Boğaziçi bir “tabiat harikası” kadar güzeldir desek güzelliğini tam olarak anlatmış olamayız. Uzun uzun anlatmaya çalışmaksa, zaman izin vermeyeceğinden, fayda sağlamaz. Bu nedenle, böylesi sonuçsuz bir çalışmayı başka bir zamana bırakacağız.

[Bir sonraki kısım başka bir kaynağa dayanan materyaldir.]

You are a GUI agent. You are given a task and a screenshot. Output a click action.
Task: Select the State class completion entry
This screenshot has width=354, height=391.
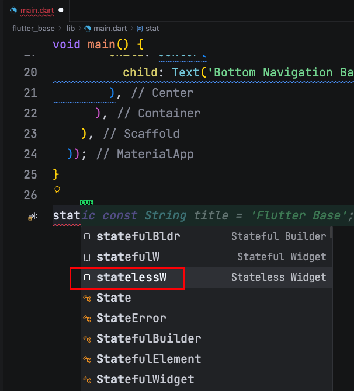[x=114, y=298]
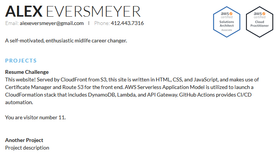Open the alexeversmeyer@gmail.com email link
This screenshot has height=156, width=277.
pos(52,23)
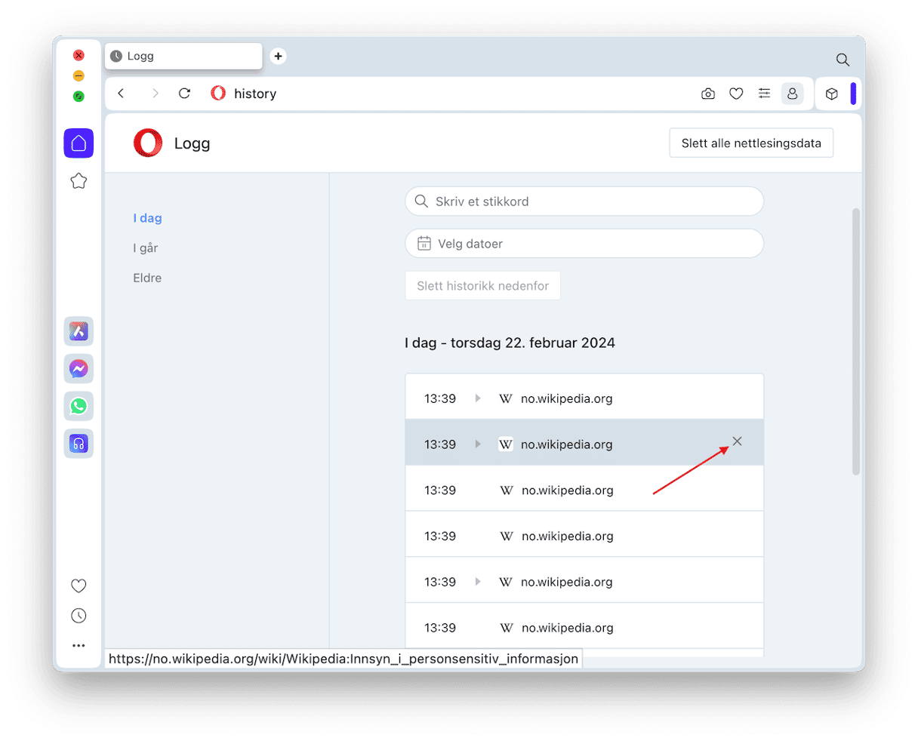Select the 'I går' history section
This screenshot has width=918, height=741.
[x=146, y=248]
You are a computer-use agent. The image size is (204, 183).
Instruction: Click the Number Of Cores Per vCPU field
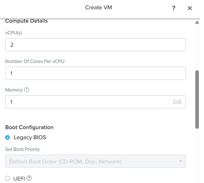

Bu kadar harika güzelliklere sahip Boğaziçinin sözünü ettiğimiz mevsimindeki güzelliği anlatılmalı. Ayrıca bir kutlu mehtabın bu güzelliğe katacağı parlaklık da düşünülmeli. “Güzellik içinde güzellik” denilebilecek bu parlaklık, onu gören birinde sabır ve tahammül bırakmaz. Öyle ki, Boğaziçi’nde gezen ve adına eğlence diyebileceğimiz görünüş denize dökülür. Evet! Neredeyse bütün Boğaziçi bu gece “sandallanmış” ya da “kayıklanmış” idi.
Sayısı belki üç yüze varan büyüklü küçüklü sandal, kayık, biri öbürüne bağlıymışçasına sadece akıntının coşkusuyla Mirgûn’dan Bebek koyuna doğru akıp giden devâsâ bir sal görünümü almıştı.
Lâkin belki de hiç kimsenin bu akıştan haberi yoktu.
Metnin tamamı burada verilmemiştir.